Will the FSA benchmark internal models against the standard formula? No
Solvency II will require firms to hold capital which is appropriate for the firms’ risk profile to the level of the agreed prudential safety objective. So internally modelled capital requirements might be higher or lower than the standard formula.
The FSA considers benchmarking as a useful tool as part of a larger toolkit of techniques when reviewing the appropriateness of internal models. We recognise that benchmarks on their own are not an effective way to take into account the different risk profiles of firms.
Is the standard formula too complex? It depends.
Depending on the business you write, you might find the formula too complex, or too simple. This is to be expected as the design of the standard formula should ensure that all firms hold sufficient capital to meet the prudential safety objective.
The proportionality principle will allow firms to use a large number of alternative options when calculating their capital requirement as long as these can be justified.
Is Omnibus 2 intended to introduce significant changes to the agreed Solvency II Directive? No
Omnibus 2 is designed to make Solvency II consistent with the new European supervisory architecture for financial supervisors, not to fundamentally review Solvency II.
The detailed level 2 implementing measures are of more significant interest for your implementation plans.
Firms should continue to plan for implementation on 1 November 2012.
Any proposals in the second Omnibus Directive will be subject to agreement by the European Parliament and Council.
What should firms be doing now?
Complete QIS5 on a “for real basis” (not best efforts) to get the most from this exercise.
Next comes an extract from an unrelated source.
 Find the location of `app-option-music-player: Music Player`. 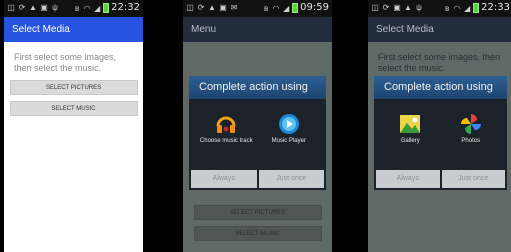

app-option-music-player: Music Player is located at coordinates (289, 140).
Help us to help you by using the proposed methodologies and providing feedback (e.g. expected profits in future premiums).
Ensure all aspects of the new regime are given equal priority and consider their implications on the way you will need to run your business.
Whatever your plans, start engaging with us as early as possible.
Think about reporting and documentation as Solvency II will require firms to report and disclose more information and more frequently.
Plan and prepare for adjustments and adaptations to be made to your implementation plans, in particular resource allocation and technical upgrades.
What is the FSA is doing?
We are supporting HMT in the negotiations to finalise the level 2 measures; we are actively involved in CEIOPS to deliver a successful practical implementation.
The new rules will bite from day 1; we are preparing ourselves to be ready to supervise firms’ compliance as soon as the new regime comes into force.
We are engaging with European counterparts for the review of European cross border group internal models.
While the regulatory framework will change, our regulatory philosophy will not. As highlighted by Adair Turner in his Mansion House Speech (21 Sept 2010), we are committed to delivering our Business Plan priorities during this transitional time for the organisation.